Dirige una federación que cuenta con dos jugadoras que representaron a España en los últimos Juegos y un club campeón de España en categoría femenina. Pero el rugbi gallego no tiene ninguna mujer en su junta directiva. Para Ignacio Cociña, su presidente, es un hecho «circunstancial». Porque asegura que cree más «en los equipos de trabajo» que en «quién figura en el órgano directivo». Sostiene que en su deporte hay muchas mujeres con peso específico aunque no estén en su junta y reflexiona, —«quizá de forma imprudente», reconoce— que «imponer cuotas me parece absurdo».

—Parece un poco paradójico el caso de su federación, un ejemplo de cómo los resultados deportivos no se trasladan al gobierno: 12 hombres y ninguna mujer en su junta.

—Pues no puedo quitarle la razón, pero bueno, hay que contextualizar la situación. En mi junta directiva lo que hay son grupos de trabajo. Es más, es posible que la junta que figure ahora mismo como oficial no sea ni siquiera la que vaya a ser en los próximos meses. Habrá cambios. Claro que contamos con mujeres en los grupos de trabajo. Por ejemplo Helen (Elena Roca). Luego, cada uno tiene sus propias tareas. La gente tiene mucho trabajo y no siempre pueden colaborar.

—¿Los hombres no tienen trabajo que les impida ser directivos?

—Sí, pero bueno. A nosotros nos ha sucedido eso que por cuestiones laborales... También le diré que si usted analiza los clubes de rugbi, ahí sí que hay más presencia femenina. Quizá ellas se sienten más a gusto trabajando en sus clubes que en la federación. Además, le voy a aportar otro dato.

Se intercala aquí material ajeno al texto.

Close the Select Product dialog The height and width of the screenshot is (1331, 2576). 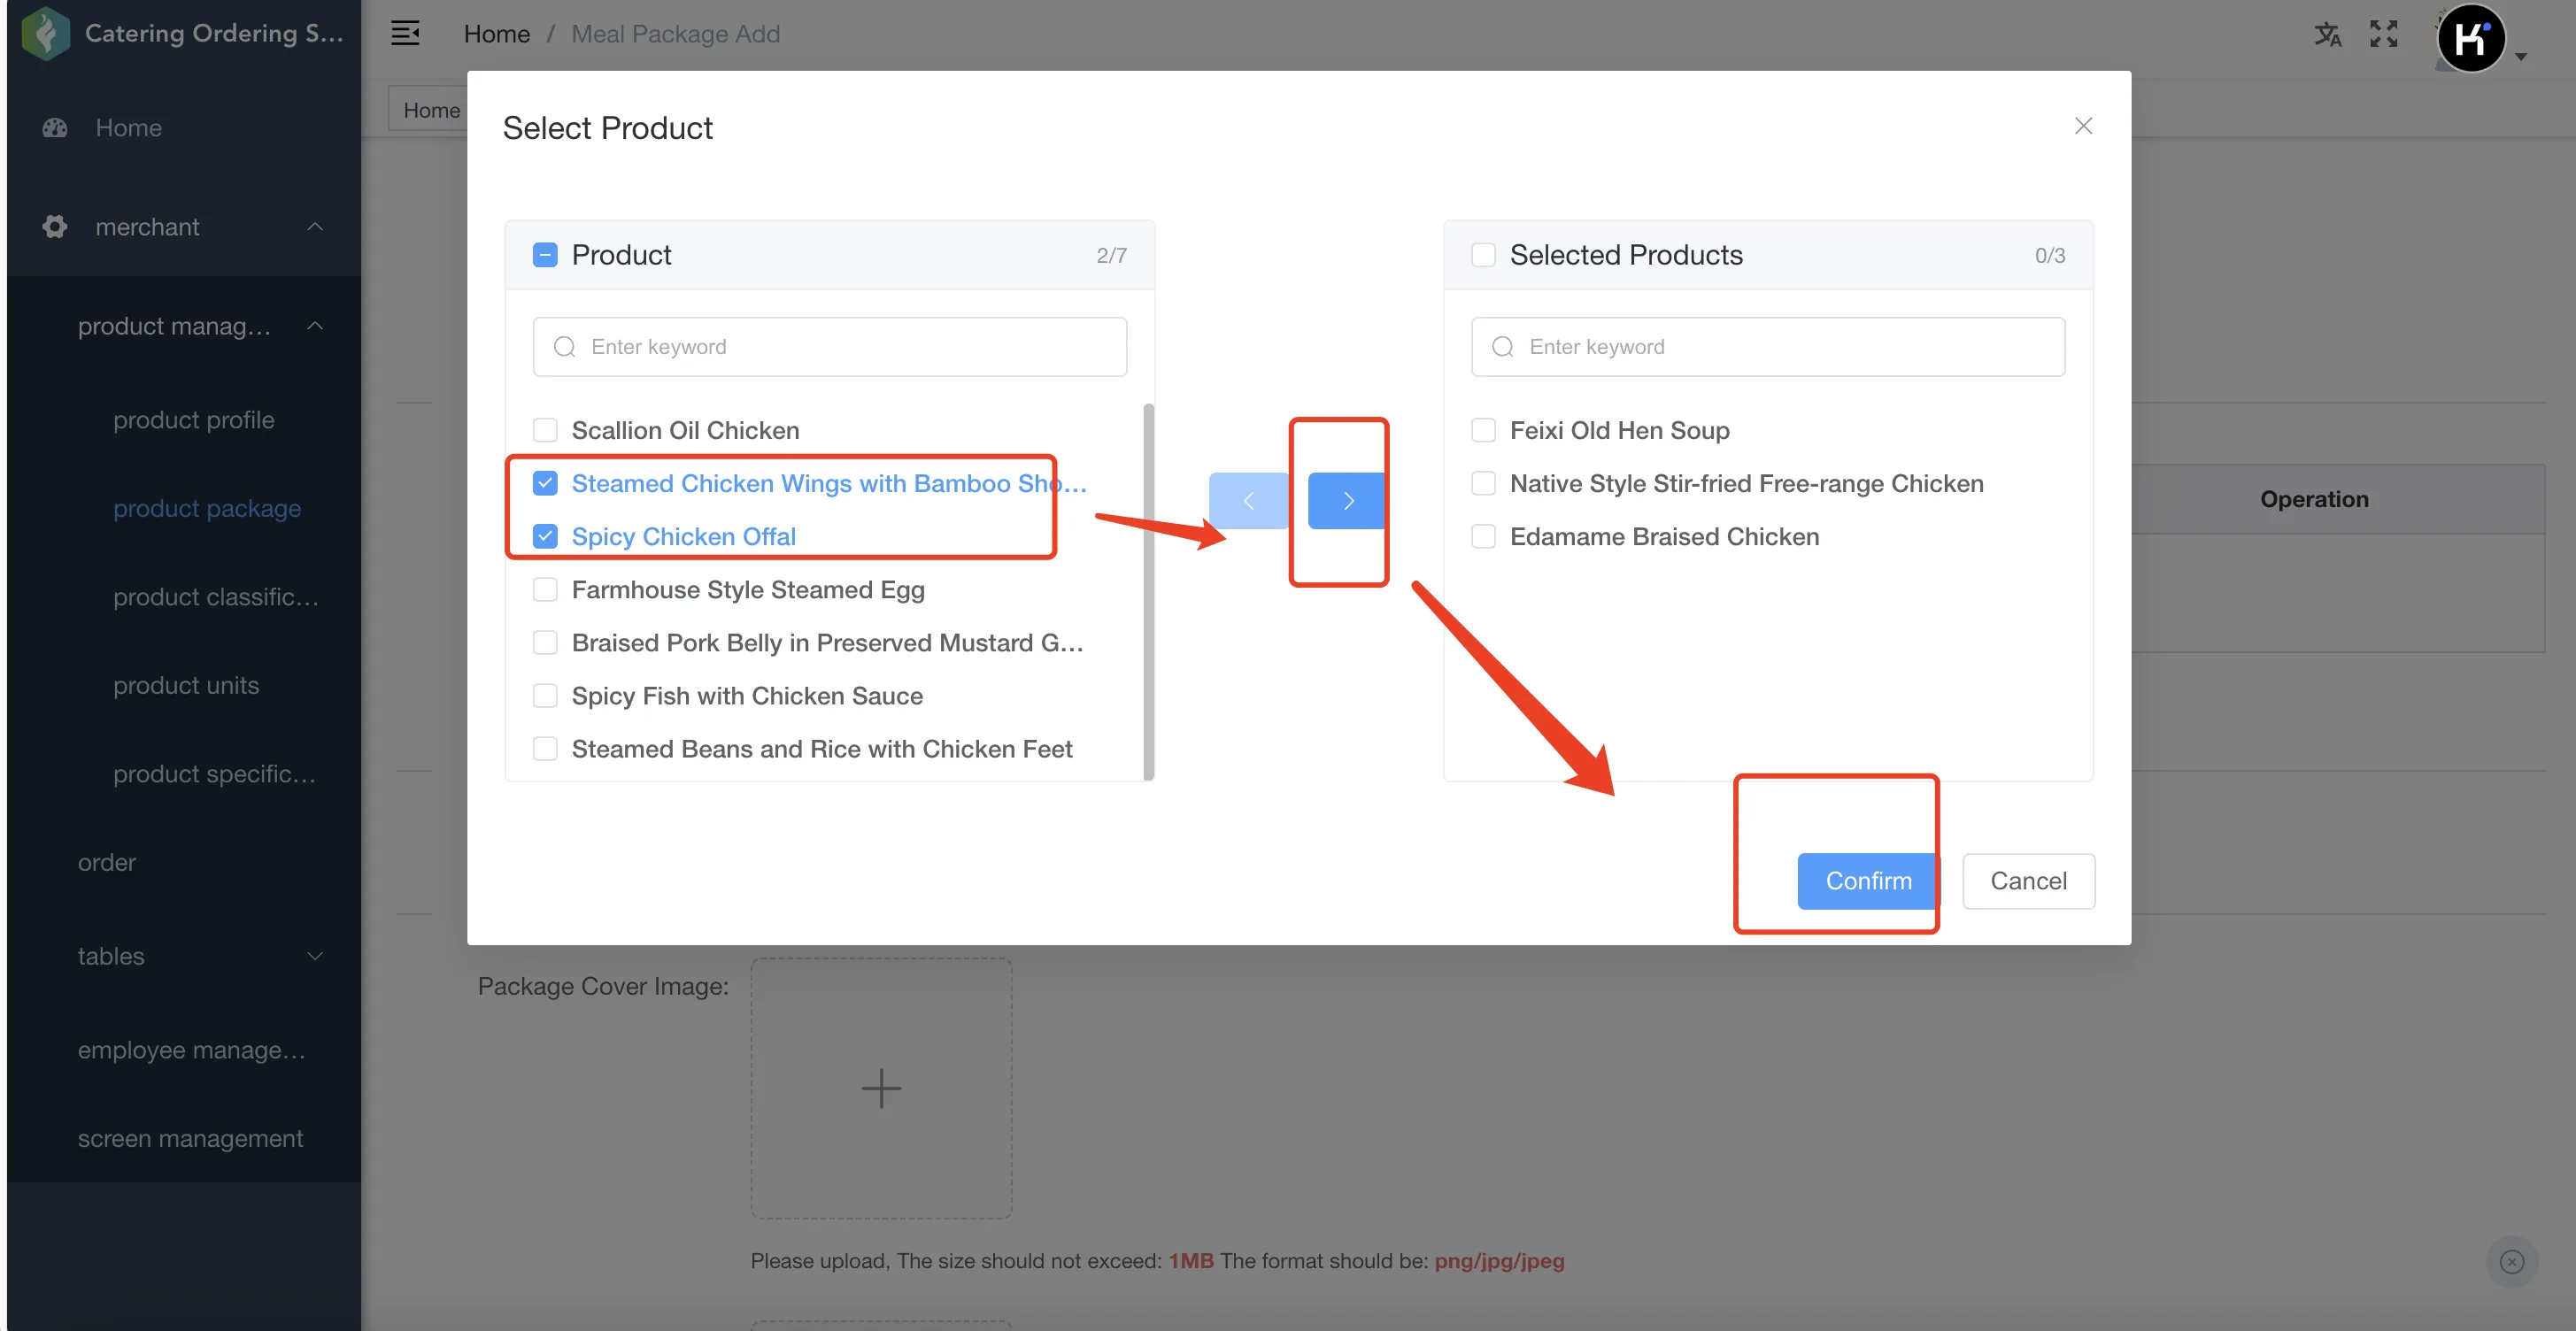pos(2083,126)
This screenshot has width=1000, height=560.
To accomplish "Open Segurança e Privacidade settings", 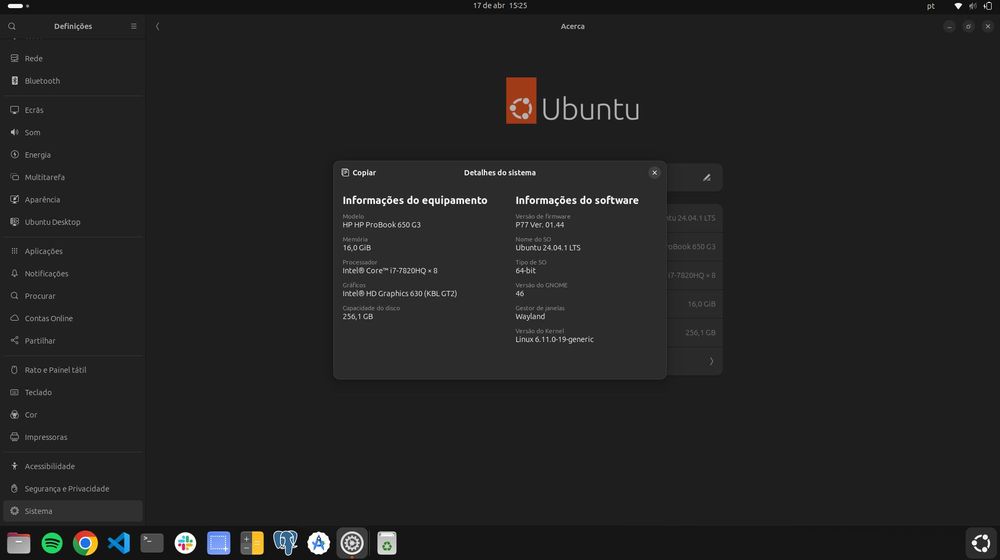I will pos(66,489).
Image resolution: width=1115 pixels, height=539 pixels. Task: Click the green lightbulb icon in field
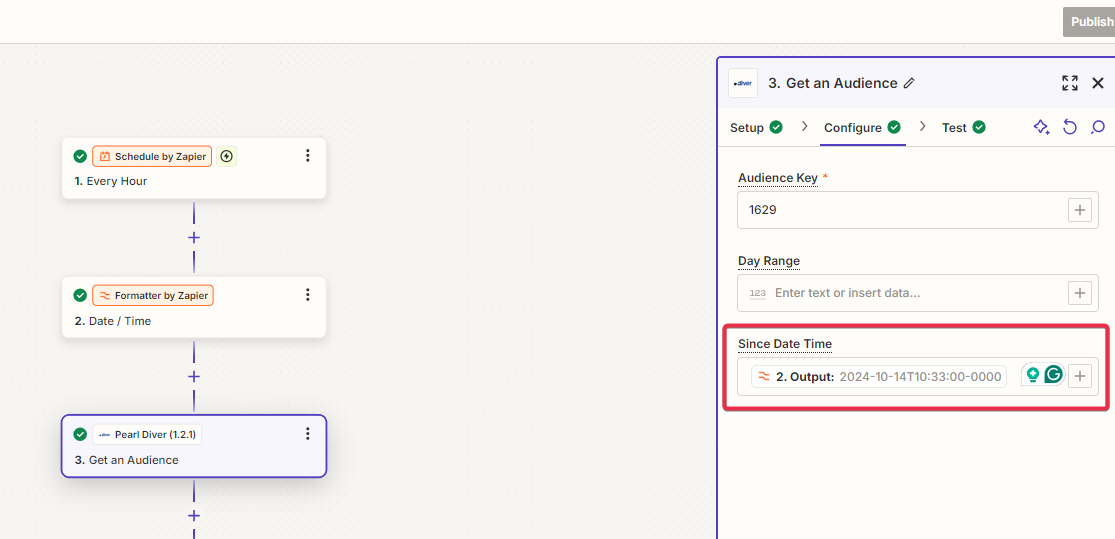(x=1032, y=375)
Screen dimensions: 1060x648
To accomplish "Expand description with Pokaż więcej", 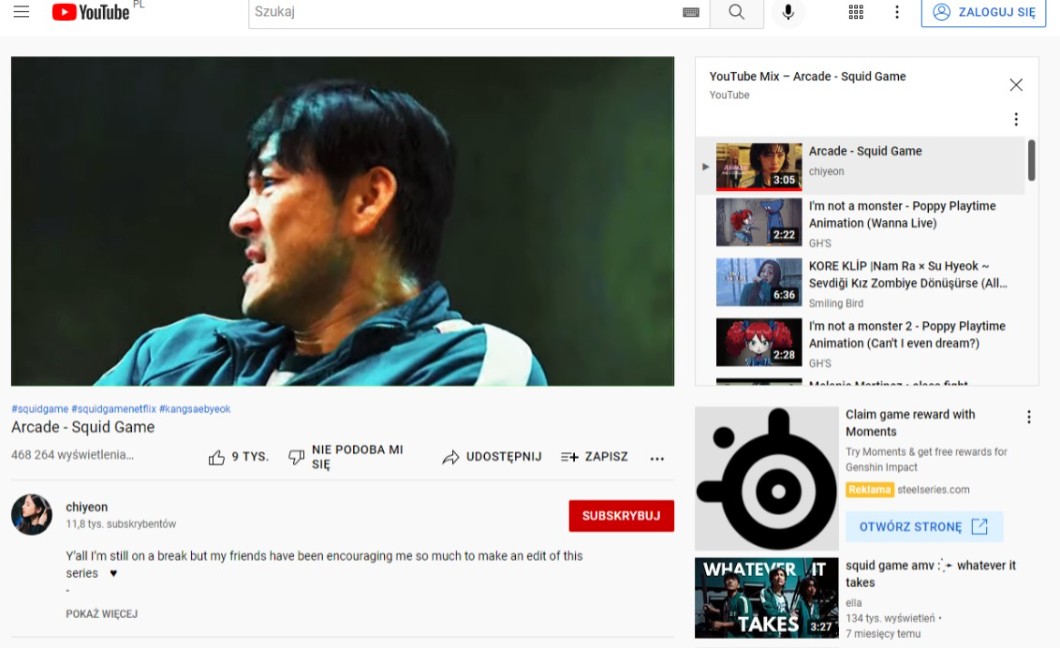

Hace poco hemos abierto las 4 delegaciones provinciales, y en Lugo y Pontevedra hay mujeres al frente.

—Es obvio que en los clubes tiene que haber más que en su federación porque no tiene ninguna.

—La realidad del deporte es la que es. El número de chicas es cada vez mayor pero no deja de ser inferior con relación al de los hombres. Luego, cuando dejan la práctica, la primera actividad que realizan extradeportiva es en sus clubes: entrenadoras, directoras técnicas... Así que poco a poco supongo que se irá incrementando la presencia.

—Las bases de las convocatorias de subvenciones del CSD para las federaciones nacionales establecen una cuota femenina en las directivas. Si se trasladase a Galicia, solo 6 recibirían subvención.

—Le voy a hacer una reflexión sincera. No sé si es prudente, pero es la realidad. En nuestro deporte, las mujeres tienen cada vez mayor presencia e importancia. Cuando quieran podrán estar en la junta directiva. Porque están preparadas. Pero el imponer cuotas me parece absurdo. No tiene por qué ser obligatorio. Incluso pienso que alguien podría verlo contraproducente.